### Records
:::::

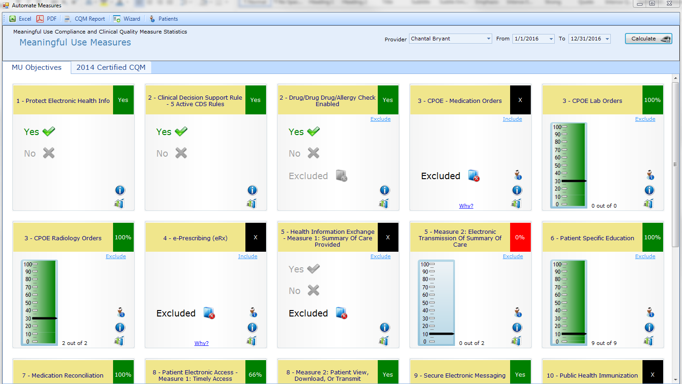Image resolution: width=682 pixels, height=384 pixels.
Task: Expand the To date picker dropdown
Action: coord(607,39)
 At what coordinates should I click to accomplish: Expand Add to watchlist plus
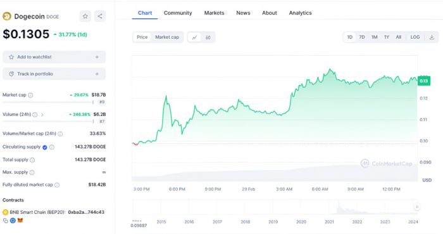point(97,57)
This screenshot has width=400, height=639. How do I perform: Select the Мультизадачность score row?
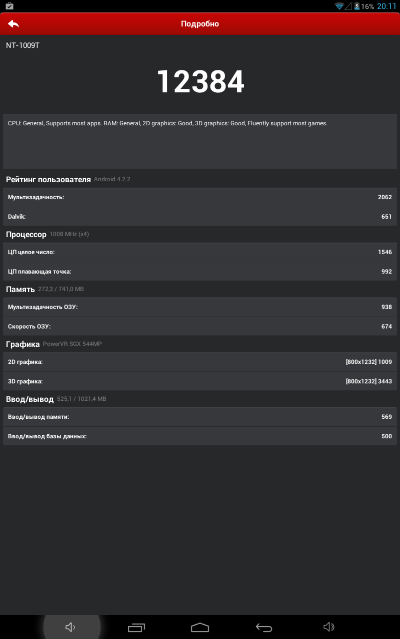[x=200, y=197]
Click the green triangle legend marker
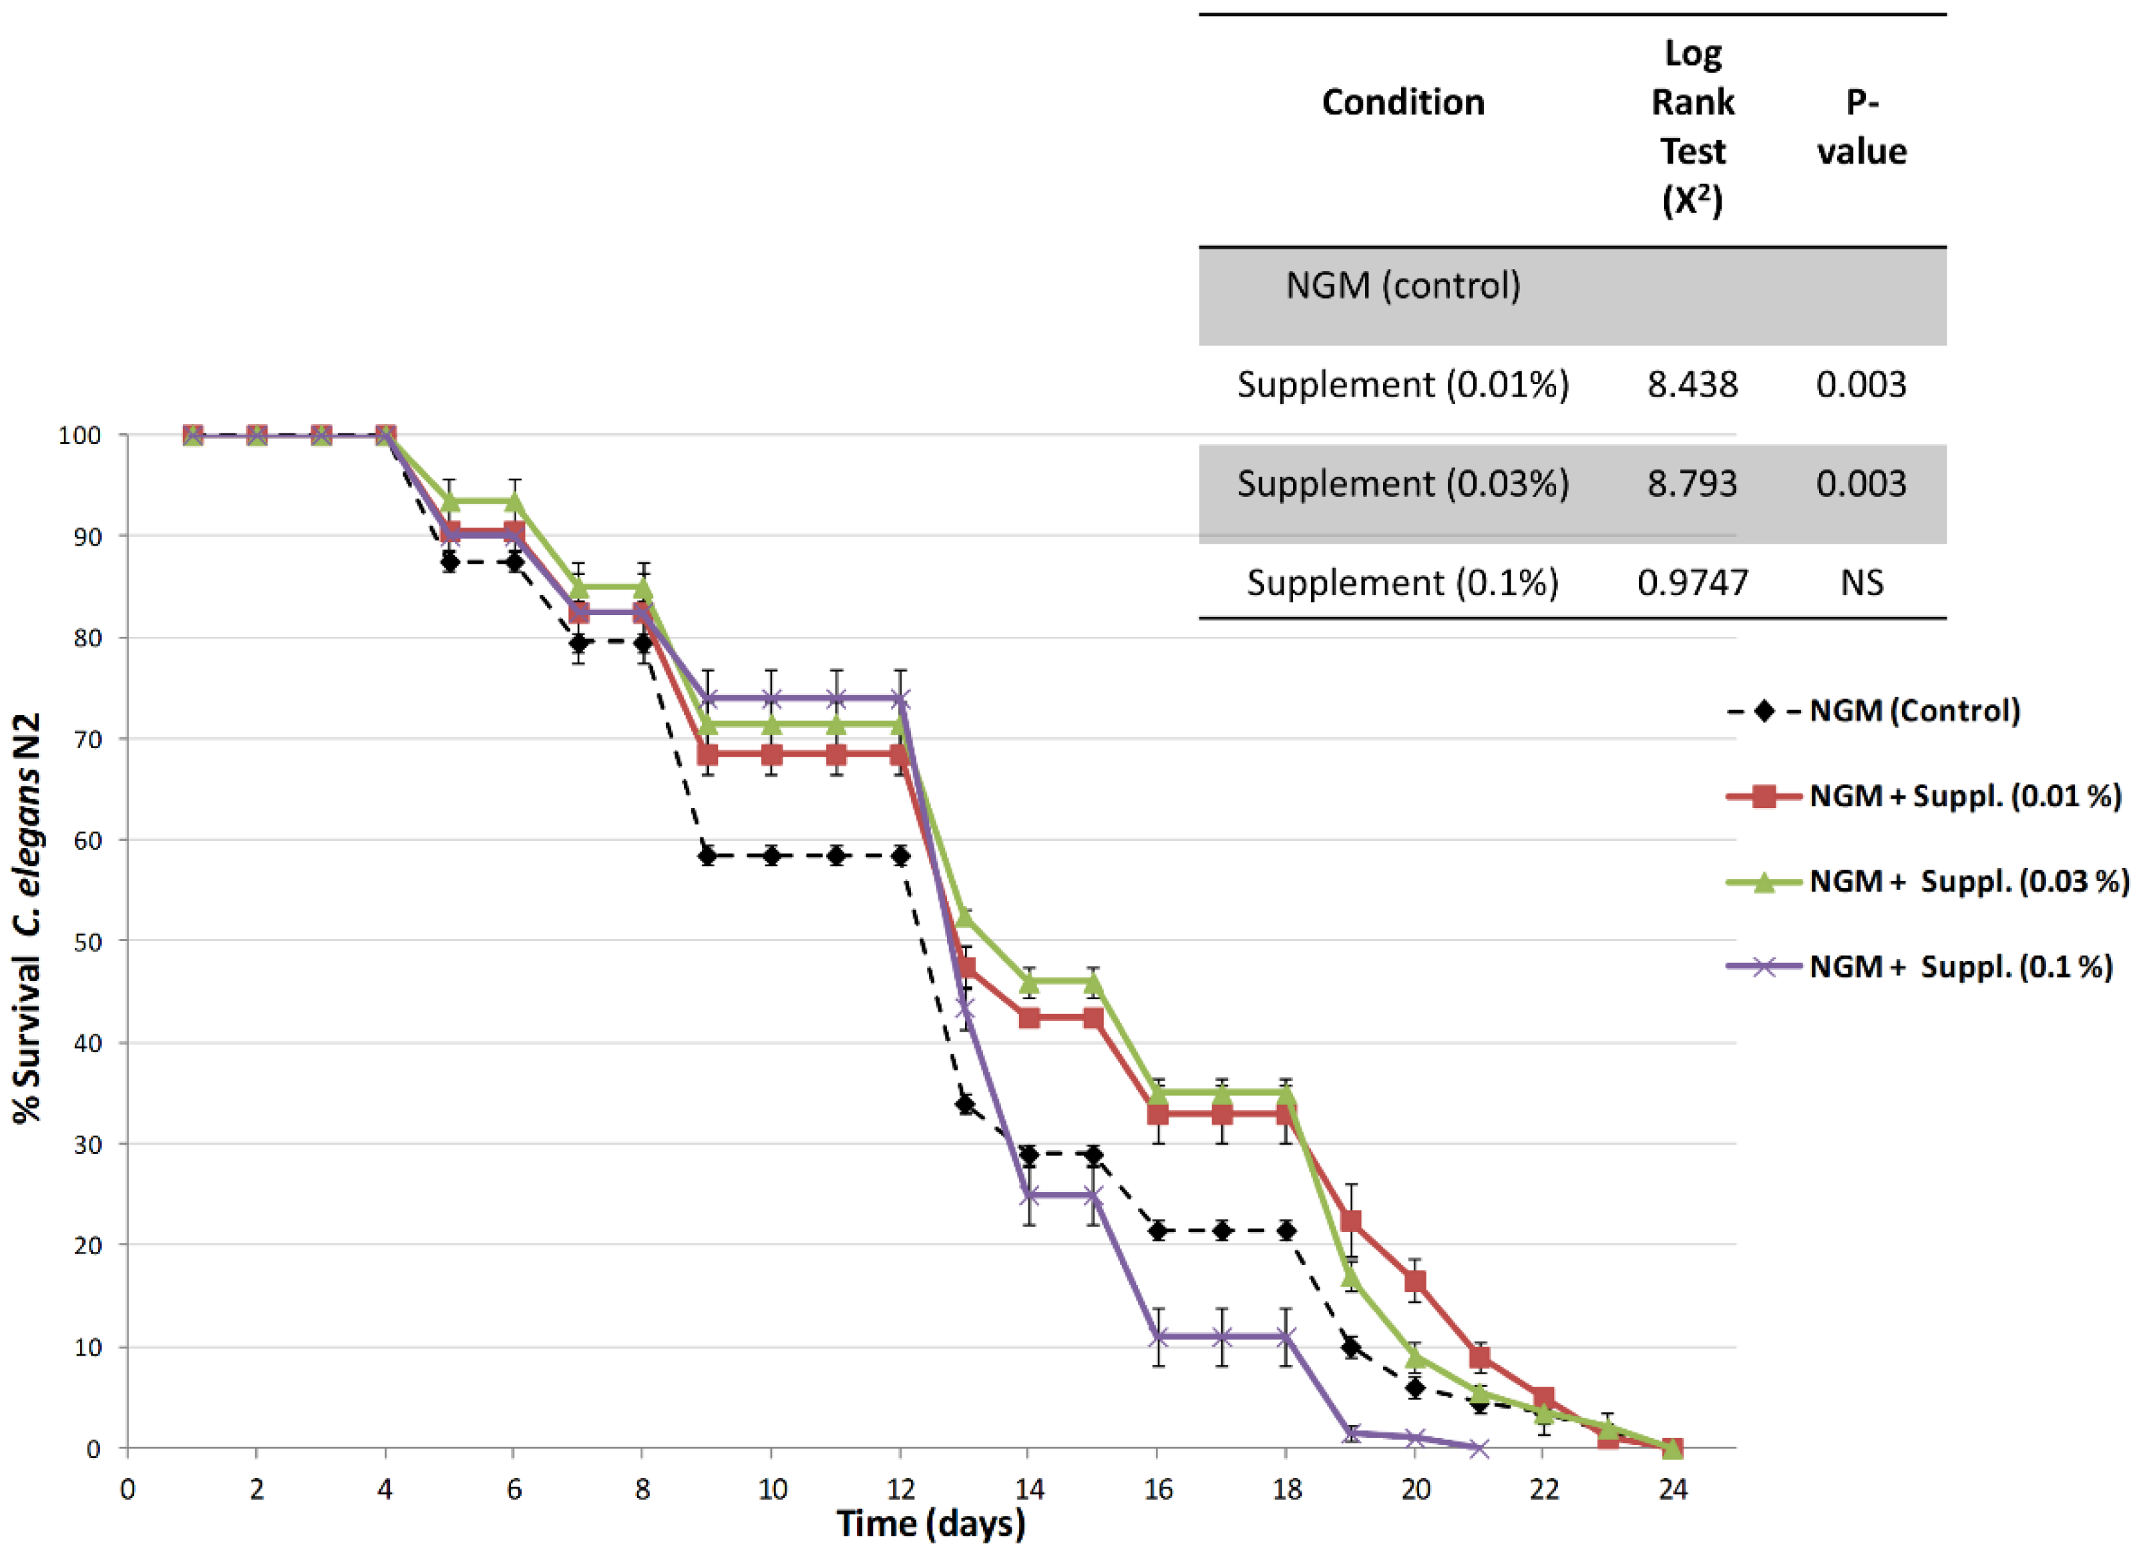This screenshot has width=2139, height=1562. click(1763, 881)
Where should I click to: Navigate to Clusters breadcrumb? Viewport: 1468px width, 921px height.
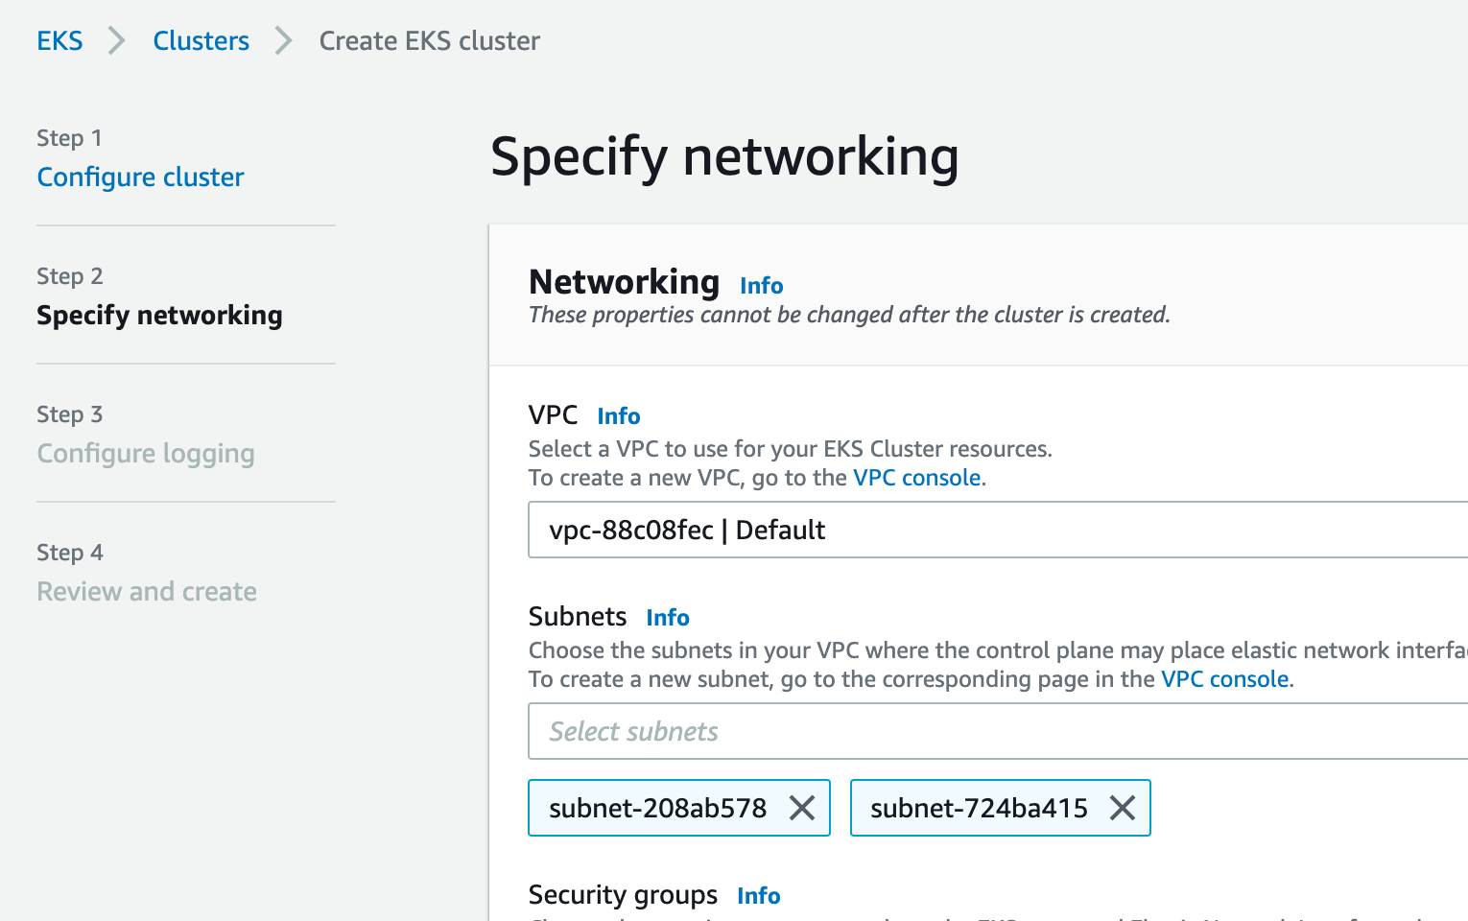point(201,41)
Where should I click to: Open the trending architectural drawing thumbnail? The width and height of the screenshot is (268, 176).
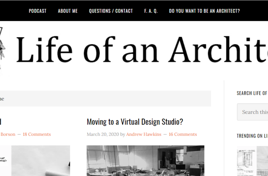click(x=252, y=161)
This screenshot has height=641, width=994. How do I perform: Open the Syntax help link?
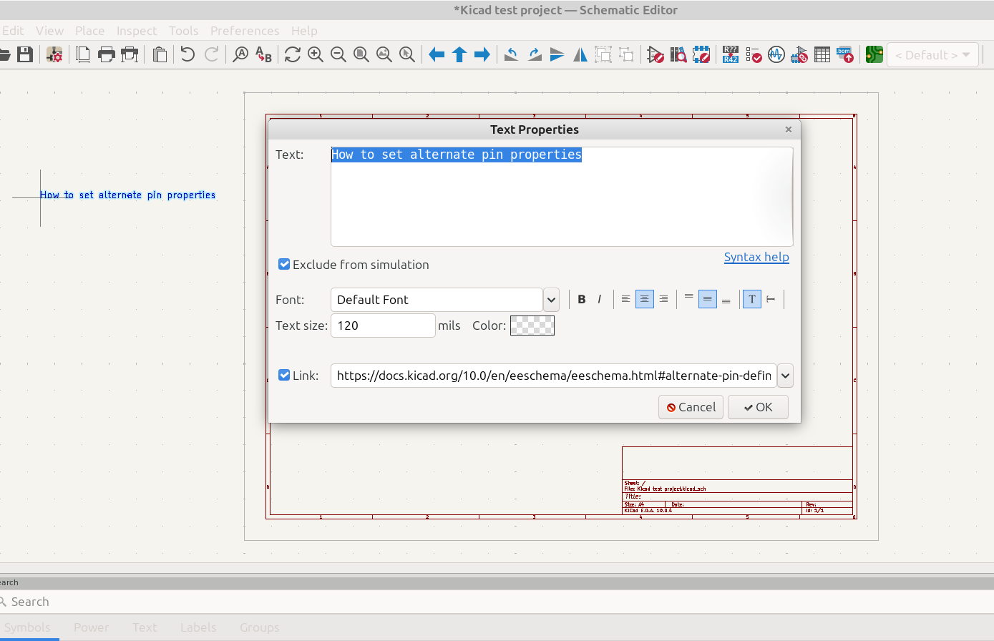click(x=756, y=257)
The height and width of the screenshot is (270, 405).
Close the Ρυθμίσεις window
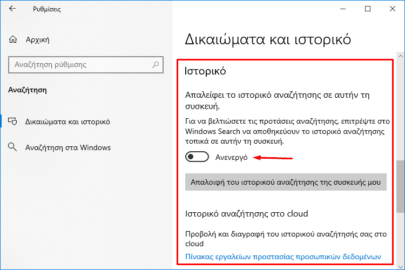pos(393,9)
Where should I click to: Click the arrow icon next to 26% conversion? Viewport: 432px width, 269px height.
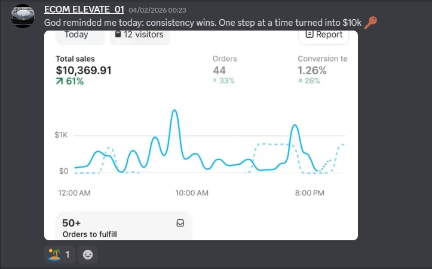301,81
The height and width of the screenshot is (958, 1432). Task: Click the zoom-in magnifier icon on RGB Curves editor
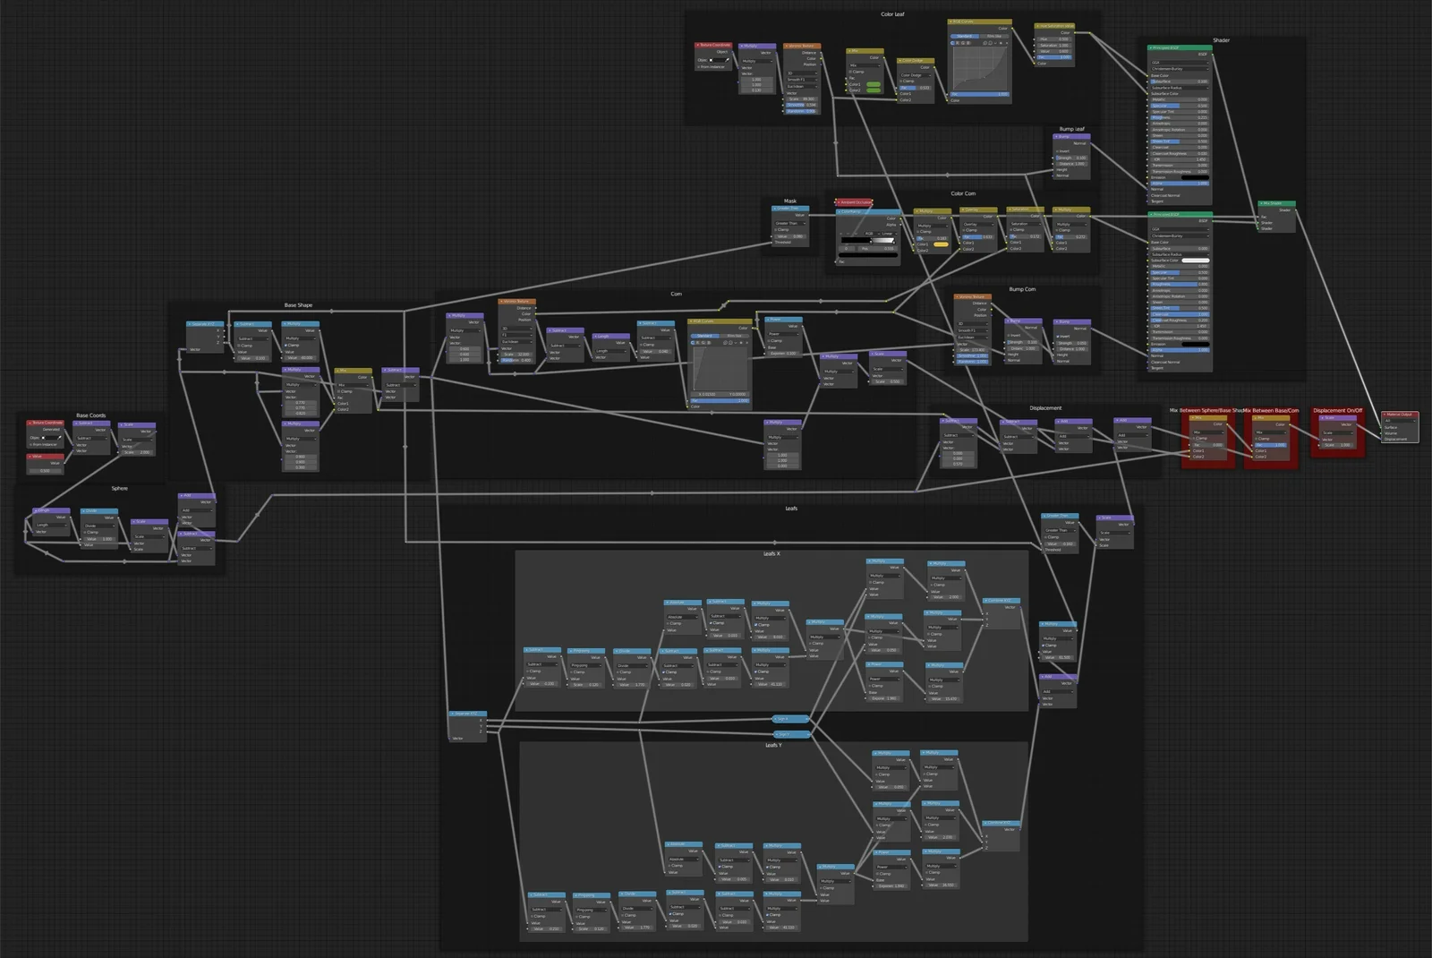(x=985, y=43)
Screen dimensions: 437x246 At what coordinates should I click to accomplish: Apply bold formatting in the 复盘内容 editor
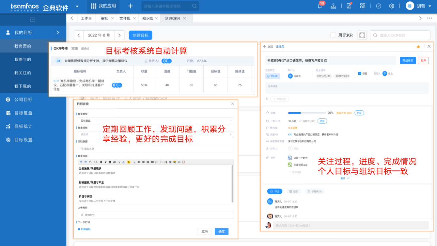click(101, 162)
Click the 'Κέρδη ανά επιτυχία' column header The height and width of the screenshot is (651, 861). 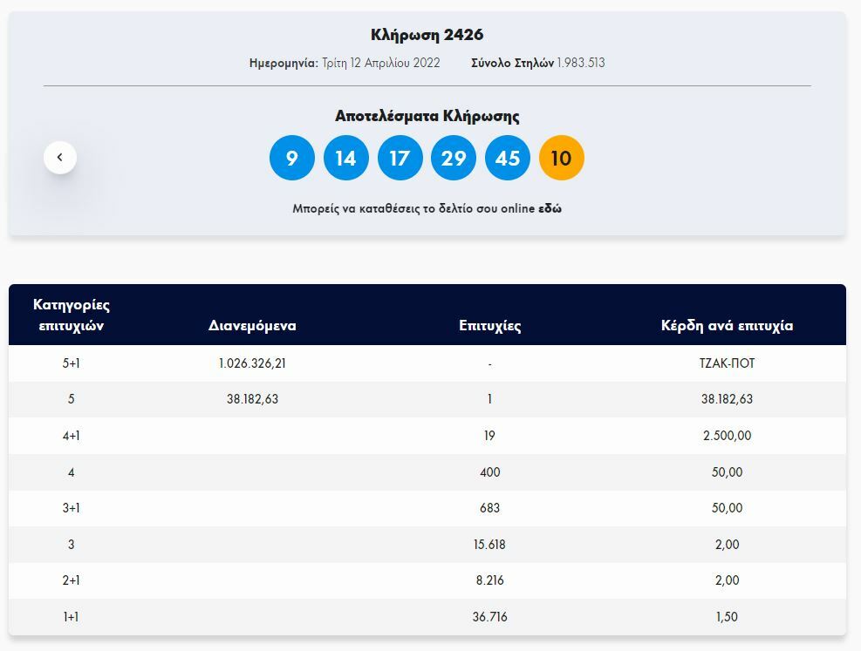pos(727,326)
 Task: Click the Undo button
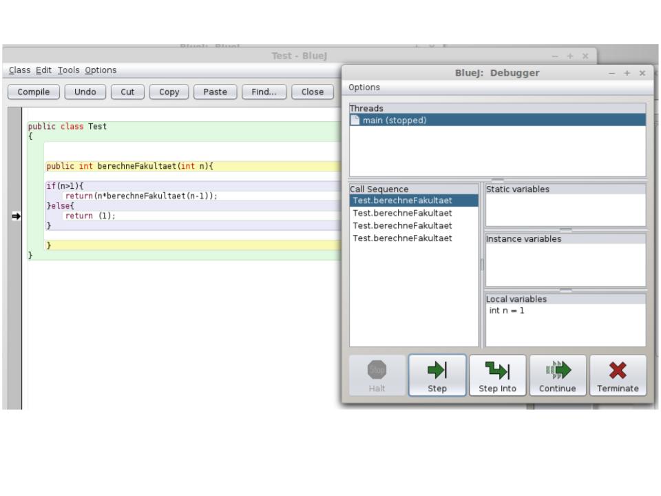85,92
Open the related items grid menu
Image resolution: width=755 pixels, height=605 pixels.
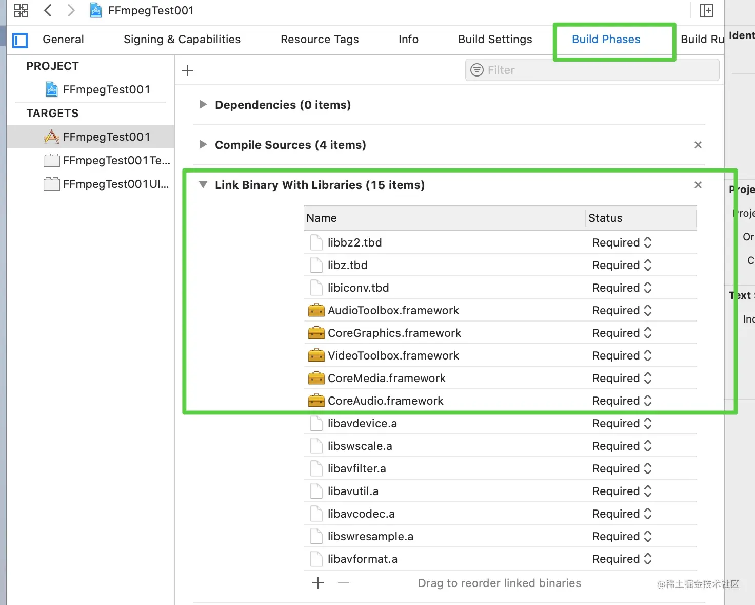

:::::

### Exercise prompt
List each line in the items above that contains the string "icon". Match case exactly.

### Final answer
Where should I click to: Click the arrow icon next to 26% conversion? Viewport: 432px width, 269px height.
The height and width of the screenshot is (958, 1432). Task: Click the zoom-in magnifier icon on RGB Curves editor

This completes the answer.